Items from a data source
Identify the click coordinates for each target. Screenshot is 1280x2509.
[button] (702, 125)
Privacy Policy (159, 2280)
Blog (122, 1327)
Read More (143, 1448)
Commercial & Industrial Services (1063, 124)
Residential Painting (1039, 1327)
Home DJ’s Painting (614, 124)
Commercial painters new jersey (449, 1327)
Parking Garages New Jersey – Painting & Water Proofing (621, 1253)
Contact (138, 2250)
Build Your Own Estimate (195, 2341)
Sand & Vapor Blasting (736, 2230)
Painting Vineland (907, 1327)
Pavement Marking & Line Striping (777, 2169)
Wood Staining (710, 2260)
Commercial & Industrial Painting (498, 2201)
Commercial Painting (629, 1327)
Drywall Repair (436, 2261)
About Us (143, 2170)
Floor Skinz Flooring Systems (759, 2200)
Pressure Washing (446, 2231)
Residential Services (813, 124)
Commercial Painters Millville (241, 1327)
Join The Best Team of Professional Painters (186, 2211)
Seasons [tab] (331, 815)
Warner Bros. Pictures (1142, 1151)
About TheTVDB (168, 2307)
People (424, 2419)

• **WHAT IS REQUIRED**
Now copy each line of the entries that mentions "Industrial".

• **RESPONSE FOR THIS EXERCISE**
Commercial & Industrial Services (1063, 124)
Commercial & Industrial Painting (498, 2201)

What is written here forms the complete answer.